Scientific classification
- Kingdom: Plantae
- Clade: Tracheophytes
- Clade: Angiosperms
- Clade: Eudicots
- Clade: Rosids
- Order: Myrtales
- Family: Myrtaceae
- Genus: Beaufortia
- Species: B. burbidgeae
- Binomial name: Beaufortia burbidgeae A.A.Burb

= Beaufortia burbidgeae =

- Genus: Beaufortia (plant)
- Species: burbidgeae
- Authority: A.A.Burb
- Conservation status: P3

Species of flowering plant

Beaufortia burbidgeae, commonly known as column beaufortia, is a plant in the myrtle family, Myrtaceae and is endemic to Southwest Australia. It is a shrub with crowded, needle-shaped leaves and mostly red, or red and green flowers on the ends of the branches from spring to early summer.

==Description==
Beaufortia burbidgeae is a shrub which sometimes grows to a height of 2 m or is a spreading shrub 2 m across. The leaves are needle-like, 6-10 mm long and crowded on the woody stems.

The flowers are arranged in heads on the ends of the branches and on short side branches. The flowers have 5 sepals, 5 petals and 5 bundles of stamens. The stamen bundles are deep red at their bases and pale green or pink on the ends, 5-18 mm and hairy on the inner surface. There are 3 to 5 stamens in each bundle and the free ends of the stamens are a further 2.5-6 mm long. Flowering occurs from August to May but mostly in spring and early summer and is followed by fruit which are woody capsules, 3-10 mm long and 7-12 mm wide and sometimes clustered.

==Taxonomy and naming==
Beaufortia burbidgeae was first formally described in 2016 by Andrew A. Burbidge and the description was published in Nuytsia. The specific epithet ("burbidgeae") honours Nancy Tyson Burbidge, the aunt of the author.

==Distribution and habitat==
Column beaufortia grows in or near laterite on hills in heath and woodland, occasionally in sand.

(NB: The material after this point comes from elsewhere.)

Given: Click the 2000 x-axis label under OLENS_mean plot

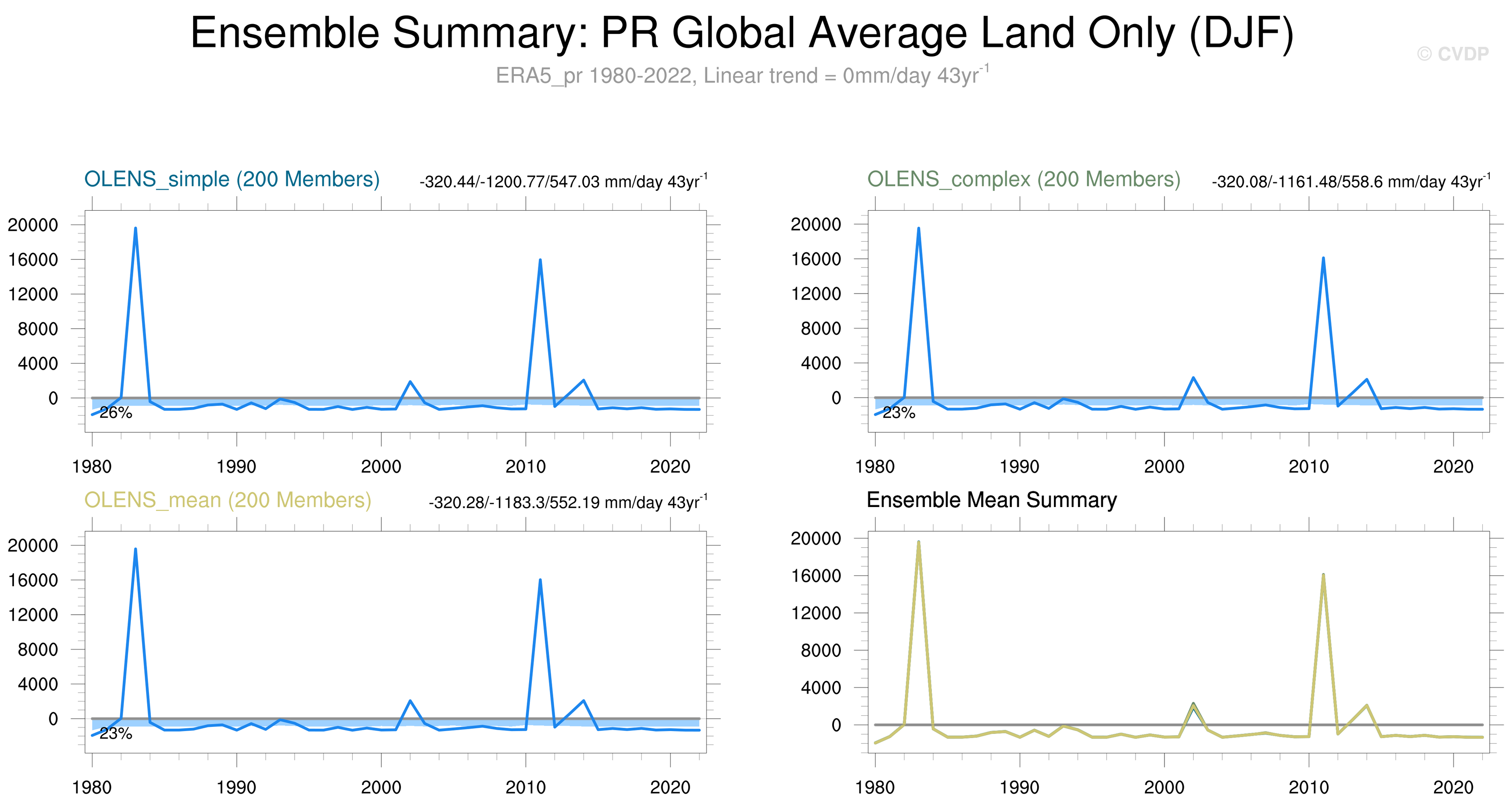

It occurs between Brookton, Corrigin and Boolanelling Nature Reserve in the Avon Wheatbelt bioregion in south-western Western Australia.

==Conservation==
Beaufortia burbidgeae is classified as "Priority Three" by the Western Australian Government Department of Biodiversity, Conservation and Attractions, meaning that it is poorly known and known from only a few locations but is not under imminent threat.